Kommentar
19.04.2010 -
Sojabohnen, Schweinebäuche, Milchpulver
Derzeit gibt es eine lebhafte Diskussion, ob auch Milchprodukte an den internationalen Terminmärkten gehandelt werden sollen. Begeben sich damit die Milcherzeuger und Molkereien in die „Hände von Zockern und Spekulanten“, oder ist dies ein sinnvoller Weg, die Risiken, die von starken Preisschwankungen ausgehen, zu mindern? Der Handelsstart von Milchprodukten an den Futuresmärkten scheint geebnet. Den Anfang macht das größte Projekt: Die Terminbörse in Chicago (CME) legt einen „globalen“ Magermilchpulverkontrakt mit sechs Lieferstandorten weltweit auf. Anschließend wollen die Börse in Neuseeland (NZX) und die Frankfurter Börse Eurex starten, diese Börsen haben mehr die regionalen Märkte im Blick. Während man in Neuseeland auf Vollmilchpulver setzt, soll in Frankfurt mit Magermilchpulver und Butter gehandelt werden. Bis zur Jahresmitte soll an diesen Börsen der Handelsstart erfolgt sein. Für die zweite Jahreshälfte hat die Euronext Liffe in Paris einen Future mit Magermilchpulver in Aussicht gestellt. Die Anlieferungsorte in Antwerpen, Rotterdam und Hamburg sollen für Marktanbindung des gesamten westeuropäischen Raums sorgen.
Nun sind Milchpulver und Butter keine landwirtschaftliche Roherzeugnisse wie Getreide, sondern Verarbeitungsprodukte. Somit werden vor allem Molkereien und Nahrungsmittelhersteller die Börse zur Preisabsicherung nutzen. Auch lassen sich aus den aktuellem Terminbörsennotierungen keine direkte Rückschlüsse auf den Milchpreis ziehen. Die Kursentwicklung dieser Produkte könnte jedoch wertvolle Informationen für die weitere Entwicklung, zum Beispiel der Auszahlungspreise, liefern. Der fast zeitgleiche Start des Handels an vier verschiedenen Börsenplätzen macht deutlich, dass man hier Wachstumsmärkte mit viel Volumen und große Preisschwankungen erwartet. So hat auch die Milchbranche ein großes Interesse am Terminhandel bekundet. Der Markteintritt an der Frankfurter Eurex wird beispielsweise vom Milchindustrieverband (MIV) mit vorbereitet. So gilt es für die unterschiedlichen Börsen, auch im Wettbewerb untereinander, Liquidität durch hohe Umsätze zu schaffen. Dies könnte etwas Geduld erfordern, da viele potenzielle Kunden den Handel erst einmal interessiert verfolgen wollen.

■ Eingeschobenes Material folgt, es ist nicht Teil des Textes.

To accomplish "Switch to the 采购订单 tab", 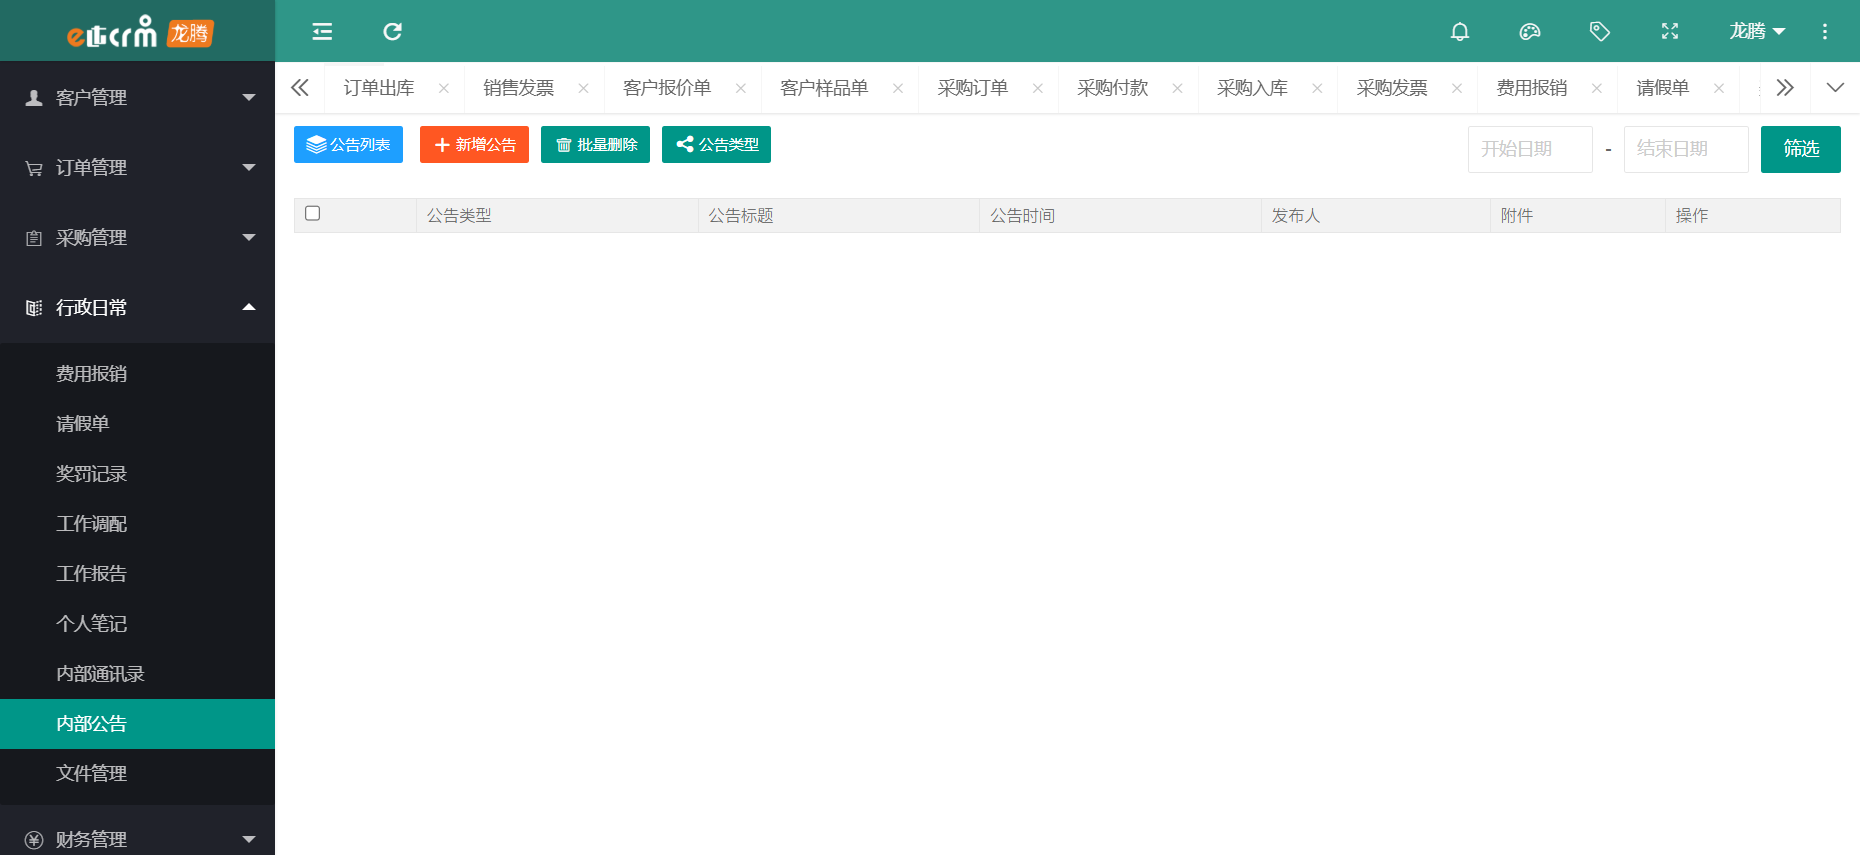I will [x=972, y=88].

Dennoch sollte die Chance, diese Instrumente zur Marktinformation und Risikoreduzierung zu etablieren, auch genutzt werden.

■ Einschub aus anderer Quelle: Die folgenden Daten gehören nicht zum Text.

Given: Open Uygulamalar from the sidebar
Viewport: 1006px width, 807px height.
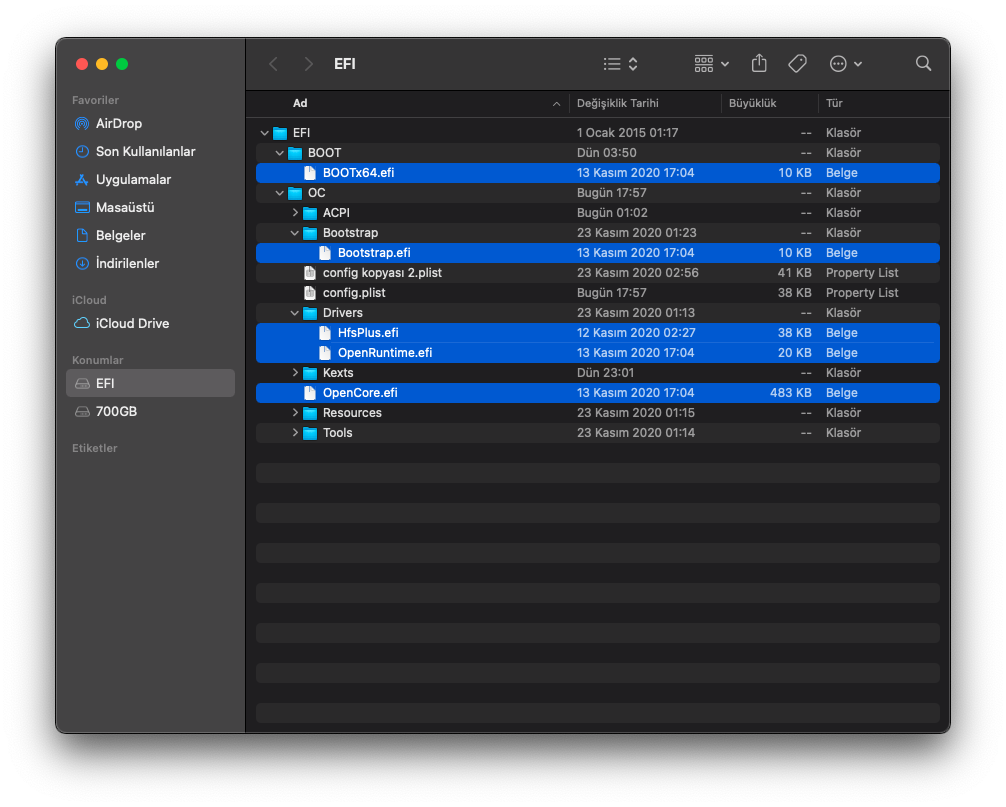Looking at the screenshot, I should tap(133, 180).
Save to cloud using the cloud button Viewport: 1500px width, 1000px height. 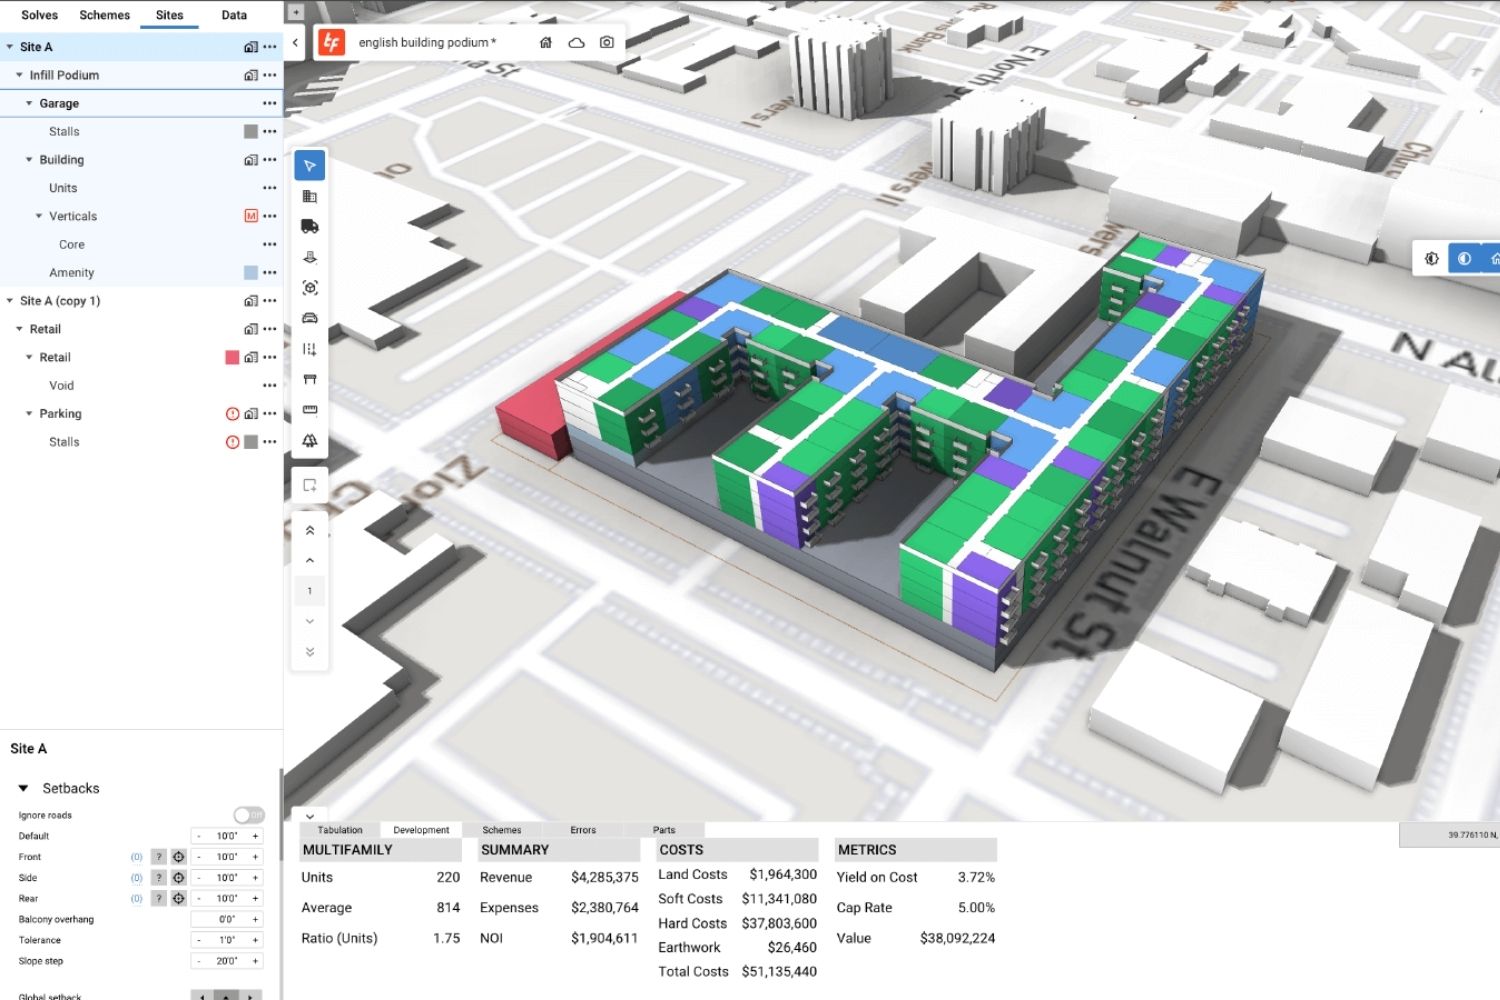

Als ein wichtiges Hilfsmittel könnte sich der Futureshandel mit Milchprodukten erweisen, wenn ab 2015 die derzeitige Milchquotenregelung ausläuft. Obwohl die Milchbranche immer wieder betont, dass die Milchquote nicht durch Lieferverträge zwischen Landwirt und Molkerei ersetzt wird, werden doch Regelungen zur Mengenplanung für möglich gehalten, um zum Beispiel einen besseren Saisonausgleich zu gewährleisten. Für diese wahrscheinlich eher kurzfristigen Vereinbarungen könnten die Kurse der Eckprodukte wie Butter und Milchpulver an den Terminmärkte als Basis der neuartigen Milchlieferverträge herangezogen werden. Aus diesen zukünftigen Referenzpreisen an der Börse könnte dann zum Beispiel der monatliche Milchgeldauszahlungspreis abgeleitet werden – ähnlich wie am Weizenmarkt, wo der Kurs an der Pariser Matif als Leitpreis gilt. Wie im Getreide- und Rapshandel üblich, könnten Milcherzeuger einen Teil ihrer zukünftigen Liefermenge direkt oder indirekt zum Beispiel über die Molkerei preislich absichern, wenn die Kurse eine kostendeckende Produktion ermöglichen.
Ob Lieferkontrakte auf Basis von Terminmarktnotierungen oder andere Instrumente, man sollte sich schon rechtzeitig Gedanken machen, wie man das Risiko der zunehmenden Preisschwankungen reduziert, denn nur der Betrieb kann wirtschaftlich überleben, der auch in Tiefstpreisphasen liquide bleibt.